§ Ejercicios propuestos:
**a)** Según el texto sobre Raphael, ¿de qué órgano fue el trasplante que recibió el músico?
**b)** Transcribe sin cambios el fragmento del texto sobre Raphael que empieza con "Les pedimos a" y sigue hasta "la tercera edad.".

§ Texto fuente:
Les pedimos a sus agentes de prensa una entrevista, a propósito de su inminente llegada, pero no nos la concedieron. Y es comprensible: de un tiempo a esta parte, el interés de la prensa iberoamericana por el Niño de Linares tiene que ver más con su estado de salud tras su trasplante de hígado o estar pendientes por si vuelve a caérsele un diente a mitad del Do de pecho en escena. Puede ser que hayamos pagado, siendo inocentes, por aquel amarillismo de los colegas que consideran al músico un fantasma de voz aún persistente, protagonista de conciertos auspiciados por clínicas geriátricas o marcas de pañales para la tercera edad.
Y, sin embargo, nuestra intención para acceder al músico no era otra que la de quien busca redactar una hagiografía. Escribir de Raphael es también escribir sobre la vida de todos, la banda sonora por tantos compartida.

§ Datos proporcionados:
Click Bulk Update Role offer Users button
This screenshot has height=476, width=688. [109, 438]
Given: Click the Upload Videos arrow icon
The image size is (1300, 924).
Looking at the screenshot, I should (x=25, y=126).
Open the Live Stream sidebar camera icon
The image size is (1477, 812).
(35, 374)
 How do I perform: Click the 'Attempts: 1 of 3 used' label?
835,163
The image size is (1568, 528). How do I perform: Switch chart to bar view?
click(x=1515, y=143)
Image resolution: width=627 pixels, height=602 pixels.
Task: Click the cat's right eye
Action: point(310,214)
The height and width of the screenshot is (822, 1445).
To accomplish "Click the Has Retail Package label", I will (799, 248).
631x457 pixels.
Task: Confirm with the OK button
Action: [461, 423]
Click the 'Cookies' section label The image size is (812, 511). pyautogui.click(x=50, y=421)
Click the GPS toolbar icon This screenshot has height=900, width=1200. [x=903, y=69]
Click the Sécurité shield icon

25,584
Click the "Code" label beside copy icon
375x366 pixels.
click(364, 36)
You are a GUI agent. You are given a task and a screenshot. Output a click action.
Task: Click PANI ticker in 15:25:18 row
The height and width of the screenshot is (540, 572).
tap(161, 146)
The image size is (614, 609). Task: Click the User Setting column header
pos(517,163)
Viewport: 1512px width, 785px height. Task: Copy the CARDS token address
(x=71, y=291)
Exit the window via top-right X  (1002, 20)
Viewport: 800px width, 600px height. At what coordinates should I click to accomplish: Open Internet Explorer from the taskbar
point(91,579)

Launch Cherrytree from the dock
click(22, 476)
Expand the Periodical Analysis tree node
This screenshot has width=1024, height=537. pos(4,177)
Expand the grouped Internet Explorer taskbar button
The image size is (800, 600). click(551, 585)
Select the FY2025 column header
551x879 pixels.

§ Respuestas:
**a)** Del hígado.

**b)**
Les pedimos a sus agentes de prensa una entrevista, a propósito de su inminente llegada, pero no nos la concedieron. Y es comprensible: de un tiempo a esta parte, el interés de la prensa iberoamericana por el Niño de Linares tiene que ver más con su estado de salud tras su trasplante de hígado o estar pendientes por si vuelve a caérsele un diente a mitad del Do de pecho en escena. Puede ser que hayamos pagado, siendo inocentes, por aquel amarillismo de los colegas que consideran al músico un fantasma de voz aún persistente, protagonista de conciertos auspiciados por clínicas geriátricas o marcas de pañales para la tercera edad.